Podemos puntear rasgos, presentes en el evangelio, de esta amistad, para que nos ayuden a rezar y a vivir: “Señor, el que tú amas está enfermo”, le dicen a Jesús; más adelante, “Jesús amaba a Marta, a su hermana y a Lázaro”; era algo sabido, Jesús pasaba siempre por la casa de éstos de Betania a descansar el corazón. Jesús no quiere ir sólo, sabe que se arriesga a lo peor, quiere ir con sus amigos: “Volvamos a Judea”; y luego dice: “Nuestro amigo Lázaro duerme”, ese amor de Dios en Jesús, esa amistad, genera amigos, Lázaro es amigo de los demás también.

Me conmueve la actitud de los discípulos, sus amigos, primero cuidando a Jesús, “Maestro, hace poco los judíos querían apedrearte, ¿y querés volver allá?”; seguramente temiendo por ellos también, no era fácil andar con Jesús. Pero finalmente resuelven, y lo expresa Tomás: “Vayamos también nosotros a morir con Él”, son conscientes que los pueden matar, lo tienen bien presente, pero no pueden dejar a Jesús. Sabemos que, más adelante, lo negarán, lo traicionarán, lo dejarán solo; pero su amor más profundo y sincero, su amistad, quería acompañar a Jesús en todo; luego, como nosotros, flaquean y traicionan su deseo de “morir con Él”. ¡Cuánto nos podemos encontrar en ellos!
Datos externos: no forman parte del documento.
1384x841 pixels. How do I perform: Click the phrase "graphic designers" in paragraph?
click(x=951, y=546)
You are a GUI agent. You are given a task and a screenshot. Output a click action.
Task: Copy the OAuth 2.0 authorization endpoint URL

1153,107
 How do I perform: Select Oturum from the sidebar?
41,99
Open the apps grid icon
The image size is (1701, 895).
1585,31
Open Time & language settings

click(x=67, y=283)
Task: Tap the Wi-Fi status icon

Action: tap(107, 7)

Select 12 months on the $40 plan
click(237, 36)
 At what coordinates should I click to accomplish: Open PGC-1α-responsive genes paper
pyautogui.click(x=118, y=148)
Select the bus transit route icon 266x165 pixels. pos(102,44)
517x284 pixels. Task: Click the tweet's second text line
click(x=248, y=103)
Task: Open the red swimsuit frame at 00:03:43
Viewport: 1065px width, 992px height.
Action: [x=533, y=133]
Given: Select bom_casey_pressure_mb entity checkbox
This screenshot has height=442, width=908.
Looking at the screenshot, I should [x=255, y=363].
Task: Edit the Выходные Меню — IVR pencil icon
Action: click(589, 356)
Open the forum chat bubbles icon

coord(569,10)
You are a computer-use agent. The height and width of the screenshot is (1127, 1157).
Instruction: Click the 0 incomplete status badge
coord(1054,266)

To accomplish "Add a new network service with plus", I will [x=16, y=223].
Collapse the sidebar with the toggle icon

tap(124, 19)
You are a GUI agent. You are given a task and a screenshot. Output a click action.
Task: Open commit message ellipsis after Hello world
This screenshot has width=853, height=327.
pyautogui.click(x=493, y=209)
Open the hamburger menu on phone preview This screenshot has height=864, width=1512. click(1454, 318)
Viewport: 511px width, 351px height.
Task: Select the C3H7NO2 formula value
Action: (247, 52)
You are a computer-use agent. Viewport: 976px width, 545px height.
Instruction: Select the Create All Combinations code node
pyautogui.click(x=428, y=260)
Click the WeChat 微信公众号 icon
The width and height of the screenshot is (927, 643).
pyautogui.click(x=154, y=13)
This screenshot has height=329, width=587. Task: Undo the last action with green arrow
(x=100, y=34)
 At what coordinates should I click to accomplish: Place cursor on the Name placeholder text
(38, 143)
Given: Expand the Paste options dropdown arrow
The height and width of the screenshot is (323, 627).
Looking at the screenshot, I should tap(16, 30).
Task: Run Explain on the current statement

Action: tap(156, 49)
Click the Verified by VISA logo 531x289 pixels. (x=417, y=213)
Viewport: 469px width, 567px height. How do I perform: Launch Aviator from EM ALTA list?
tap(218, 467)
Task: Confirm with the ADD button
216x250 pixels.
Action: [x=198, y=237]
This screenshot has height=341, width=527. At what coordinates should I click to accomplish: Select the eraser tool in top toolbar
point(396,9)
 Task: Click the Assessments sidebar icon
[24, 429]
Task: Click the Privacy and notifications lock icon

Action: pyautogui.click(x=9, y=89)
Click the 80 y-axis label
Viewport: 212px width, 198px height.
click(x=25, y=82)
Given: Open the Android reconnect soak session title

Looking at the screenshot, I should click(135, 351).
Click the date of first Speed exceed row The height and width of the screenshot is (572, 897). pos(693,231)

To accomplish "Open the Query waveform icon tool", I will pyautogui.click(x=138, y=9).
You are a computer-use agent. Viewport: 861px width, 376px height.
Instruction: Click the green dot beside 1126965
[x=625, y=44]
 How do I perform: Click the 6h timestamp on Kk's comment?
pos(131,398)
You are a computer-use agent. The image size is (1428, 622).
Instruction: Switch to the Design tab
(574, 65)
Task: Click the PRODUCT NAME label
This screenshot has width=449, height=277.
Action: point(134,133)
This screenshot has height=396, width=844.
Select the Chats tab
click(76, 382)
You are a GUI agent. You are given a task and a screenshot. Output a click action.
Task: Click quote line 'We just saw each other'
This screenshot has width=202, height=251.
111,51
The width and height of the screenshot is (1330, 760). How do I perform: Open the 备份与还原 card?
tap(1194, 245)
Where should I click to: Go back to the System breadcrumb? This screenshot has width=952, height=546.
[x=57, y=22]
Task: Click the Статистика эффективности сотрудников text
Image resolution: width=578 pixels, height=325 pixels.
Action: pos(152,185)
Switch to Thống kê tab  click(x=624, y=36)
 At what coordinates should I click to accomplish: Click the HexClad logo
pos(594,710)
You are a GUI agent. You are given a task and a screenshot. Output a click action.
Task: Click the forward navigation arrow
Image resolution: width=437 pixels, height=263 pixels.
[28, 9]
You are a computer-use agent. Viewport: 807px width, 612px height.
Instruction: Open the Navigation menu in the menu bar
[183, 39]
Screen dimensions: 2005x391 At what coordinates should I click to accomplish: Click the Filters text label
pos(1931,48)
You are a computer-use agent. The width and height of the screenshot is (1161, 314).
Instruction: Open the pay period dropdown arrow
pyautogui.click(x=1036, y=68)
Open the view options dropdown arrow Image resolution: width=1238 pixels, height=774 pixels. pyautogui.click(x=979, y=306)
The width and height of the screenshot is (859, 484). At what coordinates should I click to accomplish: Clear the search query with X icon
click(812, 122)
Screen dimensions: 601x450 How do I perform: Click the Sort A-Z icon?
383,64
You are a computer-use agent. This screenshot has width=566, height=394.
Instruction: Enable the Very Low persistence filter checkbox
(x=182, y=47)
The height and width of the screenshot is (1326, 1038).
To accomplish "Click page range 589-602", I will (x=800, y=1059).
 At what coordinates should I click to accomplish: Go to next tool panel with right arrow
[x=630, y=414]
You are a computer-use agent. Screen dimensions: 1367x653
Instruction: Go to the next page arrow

Cuando llegan, Marta y María no tienen ningún reparo en presentarle su queja: “si hubieras estado aquí, mi hermano no habría muerto”, porque la amistad da esos derechos. Cuando Jesús llora, los judíos decían: “¡Cómo lo amaba!”. El amigo Jesús invita a Marta a hacer memoria de lo vivido, charlado, creído justo antes de llegar al sepulcro; le recuerda su fe: “¿No te he dicho que si crees verás la gloria de Dios?”. Marta profesa su fe en Jesús, antes de ver el signo de la resurrección de su hermano. Por último, la palabra amiga busca hacer salir de los estancamientos, sacar de las tumbas en las que nos metieron o en las que nos metimos; busca levantar de las caídas, resucitar lo muerto, hacer que vivamos la vida a la que estamos llamados. Pero también busca liberar a través de los gestos: “desátenlo, para que pueda caminar”. Ya que lo resucitaba, ¿no podía dárnoslo desatado? Es que los gestos, la cercanía, el hacernos cargo, el desatar a los hermanos de lo que los esclavizan para que puedan caminar, forma parte también de la Vida resucitada que Jesús trae, y que nos quiere compartir.

Por eso, creer en Jesús, adherir a su Vida amorosa, a su amistad generadora de Vida, ser discípulos de ese Camino; es tener la Vida asegurada, la garantía de no morir. “El que cree en mí, aunque muera, vivirá; y todo el que vive y cree en mí, no morirá jamás”. El que cree en Jesús y se cree su discípulo amado, el que se sabe inconfundiblemente su amigo por el que Él lo arriesga todo y es capaz de dar su propia vida; no muere, tiene vida para siempre, una Vida eterna, definitiva, insuperable. ¡Somos eternos! ¡Lo dijo Jesús! La muerte física no tiene consecuencias para los creyentes. ¡Ya somos poseedores de la Vida eterna! Nada ni nadie, nos puede arrebatar la Vida que la fe nos da. Pero no lo olvidemos, creer en Jesús es adherir a su Vida, sus opciones, su proyecto de Vida compartida; es ser sus amigos y discípulos, caminando con Él y a su modo; buscando resucitar con  gestos y palabras, todo lo que hay de muerte en esta historia, abrazar la cruz y arriesgar, sabiendo que la Vida siempre triunfa. ¡Qué hermosa manera de adentrarnos a la Semana Santa!